Ce basculement du “nous” vers le “moi” traduit quelque chose de très contemporain : la conviction que la transformation du monde passe par la transformation de soi. Dans mes entretiens, j’ai souvent vu cette logique à l’œuvre. Par exemple, quelqu’un me racontait : “l’entreprise dans laquelle je travaille va mal, j’ai une pression énorme, mais mon maître reiki me dit de lâcher prise, que je donne mon énergie à un système toxique.” On voit bien que le diagnostic est juste – il y a un malaise social évident – mais la réponse est déplacée : on soigne le symptôme au lieu de questionner la cause.
Et puis il y a un autre paradoxe : le développement personnel se présente comme une démarche individuelle, mais il a une dimension collective utilitaire. On est censé “utiliser” les autres pour s’élever soi-même, comme des miroirs de notre progression intérieure. Et la conviction sous-jacente, c’est que si tout le monde devient une “meilleure version de soi-même”, le monde finira par aller mieux.
C’est une forme d’utopie individualiste – très compatible, d’ailleurs, avec certains milieux militants persuadés d’incarner une avant-garde. On ne change plus le système : on s’élève au-dessus.

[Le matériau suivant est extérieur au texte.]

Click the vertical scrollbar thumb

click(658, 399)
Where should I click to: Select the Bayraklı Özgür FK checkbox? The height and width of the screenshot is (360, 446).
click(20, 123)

Le Poing : Selon vous, quelle réponse politique collective apporter pour contrer l’emprise du développement personnel ?

D. K. : Il faut recréer du commun. Le développement personnel prospère sur le vide laissé par l’effondrement des collectifs, donc la réponse ne peut pas être individuelle. Il faut redonner aux gens le sentiment d’appartenir à quelque chose de plus grand qu’eux comme une communauté, un projet ou un horizon partagé.
Ça passe par l’école, évidemment : former des citoyens, pas des consommateurs de bien-être. Et par des services publics forts, qui incarnent justement ce commun.

Le Poing : Le développement personnel peut faire l’objet de dérives. Quelles sont-elles, comment les repérer ?

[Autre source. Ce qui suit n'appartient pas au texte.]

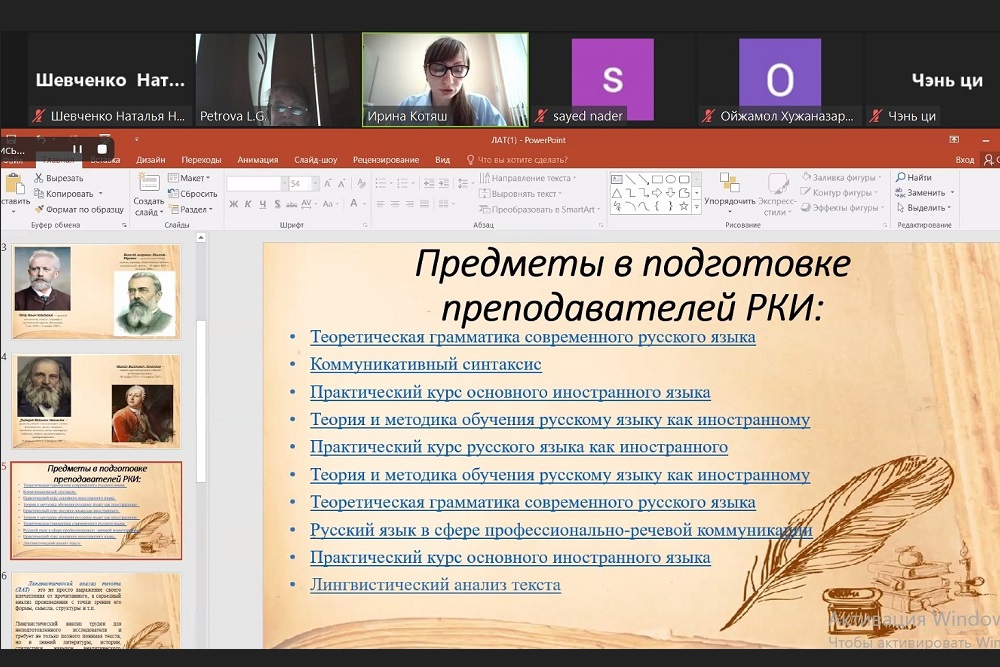The width and height of the screenshot is (1000, 667).
Task: Open the 'Лингвистический анализ текста' link
Action: (435, 585)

D. K. : ui, bien sûr, mais il faut garder la mesure. Les dérives existent, mais elles restent minoritaires. La plupart des gens attendent des résultats, et quand ça ne marche pas, ils partent. Il y a une forme d’autorégulation naturelle. Les praticiens se critiquent d’ailleurs beaucoup entre eux, c’est assez amusant à observer.

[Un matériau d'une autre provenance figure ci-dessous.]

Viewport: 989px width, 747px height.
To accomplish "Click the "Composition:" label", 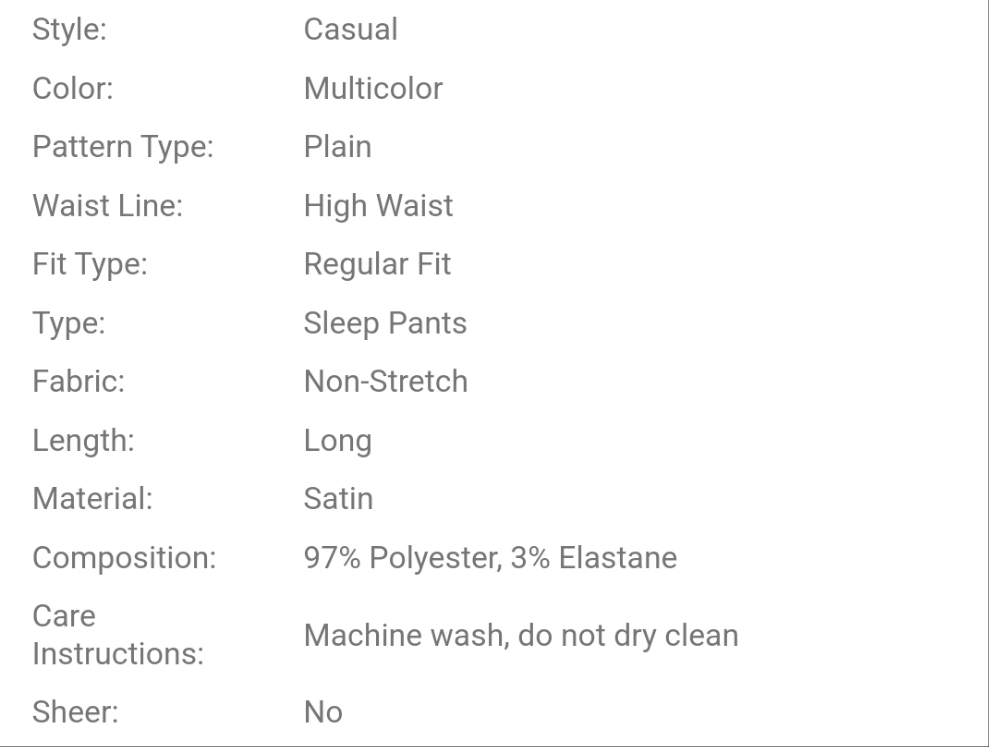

Les vrais risques commencent quand la relation de confiance devient trop forte. Pour que le développement personnel “fonctionne”, il faut un imaginaire partagé, un langage commun… Et quand ce lien se referme sur lui-même, ça peut vite dériver vers de l’emprise. C’est ce qu’on voit quand quelqu’un finit par dépenser tout son argent là-dedans, ou s’isoler complètement de son entourage.
Mais tout n’est pas si simple. J’ai connu un cas où un médiateur avait conseillé à une personne de couper les ponts avec sa famille, qu’il jugeait “toxique”. Sur le moment, ça m’a semblé être un signal d’alerte évident… jusqu’à ce que j’apprenne que cette personne était victime d’abus au sein de sa famille. Était-ce le rôle du médiateur d’intervenir à ce point ? Cela se discute. Mais dans son intention, il n’y avait pas de volonté de nuire, plutôt celle de protéger.
C’est ça, le cœur du problème : tout est subjectif. Entre aide sincère et influence nocive, la frontière est souvent ténue et elle dépend moins des méthodes que de la relation humaine elle-même.